══ SOURCE PASSAGE ══

Now much of the press has focused on what makes up this 47% – highlighting that it is mostly the disabled, the veterans, the elderly and the ‘working poor’ – those who earn money, but not enough for their family size to qualify to pay income tax. See below for my gallery of such press images. I am not sure that is the real issue – I suspect Romney knew this. I used to think that I didn’t agree with his social policies but that he was quite smart, and if he supported freedom of choice for the individual (abortion, contraception), universal civil rights not based on a personal interpretation of one religion (e.g. equality for homosexuals!) and decent changes to the healthcare system (pre-existing conditions covered, and some more), I might quite like him. Now, after watching him on the campaign trail, I think that I don’t agree with his social policies, and he is a total tool. What Brits might call a spanner.
I also am convinced that, to an astonishing his degree, he utterly changes his stated policies to fit who he think might vote for him. I know a lot of politicians do it – some would argue Obama did it with allowing gay marriage – but my personal opinion is that Rommers does it more than most.
So, the concern to me is less that he may think that those who do not pay income tax do not have any ‘personal responsibility for their lives’, as I don’t know that he actually thinks that, it is more that he knows that saying that will win him votes. Because I have seen this view in Americans more than I am personally comfortable with. So yes, the press are correct:
(1) To jump on the fact that many people (e.g. vets) do take personal responsibility for their lives, yet not pay income tax.
(2) People on welfare, or not earning enough to pay income tax, do get out of the welfare cycle. There are personal stories , including that of Romney’s father and more statistical analysis, that show this is not always true – for this past point look up how many single parents end their TANF before their maximum time is up, due to earning enough.
(3) Just because some (likely less than 7%) of Americans may abuse the system, the system should still be there to help those genuinely motivated to improve their situation do so. He does not say the opposite of this, but perhaps there is an implication. (And please think on this America: do you want people to enter the low income / welfare cycle to have a chance at getting out, or not?
This is all out there in the commentaries, so I’ll leave it. I just kinda had to say it coz it was bubbling inside me. What breaks my heart, is that it speaks to an attitude I have seen all too much.
I have heard the view expressed (more than once) that people with extremely low paying jobs (e.g. hotel valets) are just not doing their best and trying hard enough – iften said with a tone of disgust. I am used to that view being thrown at the homeless. But, I am not used to that view being thrown at the gainfully employed – and I can’t sit with it (I can’t really dit with it with the homeless, but there we go). You know – I know someone who ‘cannot stand’ sign holders, valets at hotels, people with with these low-skill low-pay jobs. And the reasoning I get is:
“They are not even trying, they could do better”.

═══

> **TASKS AND EXERCISES**:
1 > Decide whether each statement agrees with the passage on Romney's 47% remark, answering yes or no and quoting the words from it that settle the question: (a) The writer says the press has stressed that the 47% is mostly the disabled, veterans, the elderly and the working poor. (b) The writer says no one would claim Obama has shifted a stated policy. (c) The writer once thought Romney was quite smart.
2 > Write what comes next in the passage on Romney's 47% remark, starting after its final sentence.
The lines that come next are from a separate source.

══ ENTRIES ══

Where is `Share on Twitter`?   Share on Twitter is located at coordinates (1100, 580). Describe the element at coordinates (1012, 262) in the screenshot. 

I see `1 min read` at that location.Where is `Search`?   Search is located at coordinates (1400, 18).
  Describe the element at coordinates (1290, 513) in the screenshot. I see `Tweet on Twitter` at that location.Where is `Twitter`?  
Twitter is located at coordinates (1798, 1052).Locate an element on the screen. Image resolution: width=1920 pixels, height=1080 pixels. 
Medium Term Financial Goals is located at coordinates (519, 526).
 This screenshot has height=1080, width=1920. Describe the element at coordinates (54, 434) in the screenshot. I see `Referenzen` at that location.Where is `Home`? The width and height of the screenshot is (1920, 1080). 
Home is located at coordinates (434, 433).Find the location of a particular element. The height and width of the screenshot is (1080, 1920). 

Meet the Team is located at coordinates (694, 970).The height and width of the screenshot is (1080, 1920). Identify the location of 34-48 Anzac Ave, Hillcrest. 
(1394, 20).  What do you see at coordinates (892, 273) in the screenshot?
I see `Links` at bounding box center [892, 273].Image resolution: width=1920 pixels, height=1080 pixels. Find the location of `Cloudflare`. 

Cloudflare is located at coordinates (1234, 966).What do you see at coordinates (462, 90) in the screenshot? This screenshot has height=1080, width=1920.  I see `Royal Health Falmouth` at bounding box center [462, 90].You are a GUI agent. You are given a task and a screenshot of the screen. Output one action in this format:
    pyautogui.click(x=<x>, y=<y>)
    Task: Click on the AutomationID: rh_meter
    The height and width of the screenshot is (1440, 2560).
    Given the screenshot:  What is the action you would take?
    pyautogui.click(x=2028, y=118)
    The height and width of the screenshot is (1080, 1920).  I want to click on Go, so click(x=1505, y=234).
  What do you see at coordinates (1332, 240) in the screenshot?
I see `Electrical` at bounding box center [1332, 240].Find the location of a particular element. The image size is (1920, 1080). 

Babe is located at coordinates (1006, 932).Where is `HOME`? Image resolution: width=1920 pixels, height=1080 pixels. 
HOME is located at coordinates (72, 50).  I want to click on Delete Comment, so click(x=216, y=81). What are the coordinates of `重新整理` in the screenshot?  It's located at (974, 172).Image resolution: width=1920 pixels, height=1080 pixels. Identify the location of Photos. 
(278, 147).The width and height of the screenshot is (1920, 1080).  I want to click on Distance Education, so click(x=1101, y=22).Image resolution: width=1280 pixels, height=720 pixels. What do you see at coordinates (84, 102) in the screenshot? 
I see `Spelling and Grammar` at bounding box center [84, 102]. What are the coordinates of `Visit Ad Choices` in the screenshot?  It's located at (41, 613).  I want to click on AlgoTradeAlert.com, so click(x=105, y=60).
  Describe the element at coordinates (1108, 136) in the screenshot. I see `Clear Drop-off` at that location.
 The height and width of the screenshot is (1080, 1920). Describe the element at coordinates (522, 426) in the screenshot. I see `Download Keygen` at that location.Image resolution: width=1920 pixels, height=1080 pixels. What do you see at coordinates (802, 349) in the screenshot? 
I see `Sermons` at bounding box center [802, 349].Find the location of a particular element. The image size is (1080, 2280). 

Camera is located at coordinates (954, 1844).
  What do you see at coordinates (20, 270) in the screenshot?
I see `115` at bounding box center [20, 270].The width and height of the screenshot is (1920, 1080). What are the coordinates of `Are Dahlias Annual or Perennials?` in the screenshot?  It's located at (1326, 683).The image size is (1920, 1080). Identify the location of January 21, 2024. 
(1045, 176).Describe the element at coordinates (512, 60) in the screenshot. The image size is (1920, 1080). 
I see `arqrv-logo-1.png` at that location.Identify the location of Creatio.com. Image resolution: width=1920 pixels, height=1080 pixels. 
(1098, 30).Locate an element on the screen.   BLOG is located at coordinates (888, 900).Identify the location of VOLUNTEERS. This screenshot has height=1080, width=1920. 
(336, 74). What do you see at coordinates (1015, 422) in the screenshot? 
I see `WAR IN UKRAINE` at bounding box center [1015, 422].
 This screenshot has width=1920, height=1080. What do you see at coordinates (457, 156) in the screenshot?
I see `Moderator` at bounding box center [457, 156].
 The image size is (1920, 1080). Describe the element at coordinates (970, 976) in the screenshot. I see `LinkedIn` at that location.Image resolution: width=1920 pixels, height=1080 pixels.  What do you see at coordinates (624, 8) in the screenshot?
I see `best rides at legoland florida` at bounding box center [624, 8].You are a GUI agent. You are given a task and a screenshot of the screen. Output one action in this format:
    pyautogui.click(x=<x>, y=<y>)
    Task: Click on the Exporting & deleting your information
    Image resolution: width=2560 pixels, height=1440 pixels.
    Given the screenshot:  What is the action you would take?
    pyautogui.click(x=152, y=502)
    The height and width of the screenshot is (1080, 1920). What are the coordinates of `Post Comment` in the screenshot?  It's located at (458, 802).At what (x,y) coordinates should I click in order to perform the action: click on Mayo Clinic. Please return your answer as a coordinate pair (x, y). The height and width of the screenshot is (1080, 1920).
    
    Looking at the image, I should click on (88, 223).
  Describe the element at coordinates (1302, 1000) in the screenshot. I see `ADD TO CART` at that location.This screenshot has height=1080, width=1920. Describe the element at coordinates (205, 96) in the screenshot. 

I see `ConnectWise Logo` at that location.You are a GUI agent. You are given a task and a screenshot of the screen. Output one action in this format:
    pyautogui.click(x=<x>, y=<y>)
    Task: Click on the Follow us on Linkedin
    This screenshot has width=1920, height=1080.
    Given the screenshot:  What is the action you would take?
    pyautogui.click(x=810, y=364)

═══

> **TASK-BY-TASK OUTPUTS**:
1 >
(a) Yes: "highlighting that it is mostly the disabled, the veterans, the elderly and the ‘working poor’"
(b) No: "some would argue Obama did it with allowing gay marriage"
(c) Yes: "I used to think that I didn’t agree with his social policies but that he was quite smart"

2 >
Really. REALLY??? You know their IQ? You know for sure it is high enough to ‘do better’? You know their mental health status? You know they are not cognitively crippled by extreme ADHD (with very low executive functioning skills) or some other? You know they didn’t experience some kind of horrendous deprivation / abuse in their life and it is damn amazing they face the world as they do. You know all this? You know their home-life, the neighborhood they grew up in, their school experiences and their personal skills to overcome any disadvantage. Because, you know what? We all have disadvantages, and we all have ones we can’t overcome. Some of us have health related issues that to others are ‘just another choice’. Is obesity ‘just another choice?” and if not, is having a ‘better’ job ‘just another choice’? Coz you know: society pays big for both.
Who are you to define what someone’s choice was? These are people who get up every day and do a job I would find soul destroying and drop out of. These are people employed by others who feel their job is useful. You hate sign holders?? They are apparently supporting the business growth I’ll bet you are mega in favour of encouraging. You hate hotel valets? Maybe they are helping the tourist industry your country needs. There is always a spectrum of wealth and earning. People will fall on both ends.
I’ll admit: before this trip, my attitude towards valets was ‘they are kind of irritating, because I hate saying no, but at least they hold down a job’. Then I traveled, alone, 8 months pregnant. And I changed my view. As I parked at the hotel I was like ‘holy heck, what would I do without a valet? I am high risk due to the excess amniotic fluid, it would be a terrible idea for me to carry my own (over packed) bags, and I would HATE to have to ask someone… I totally NEED this guy’. Heck, some people just want guys like this (and fair play to them) but I needed a valet. I felt bad I had been annoyed by valets in the past.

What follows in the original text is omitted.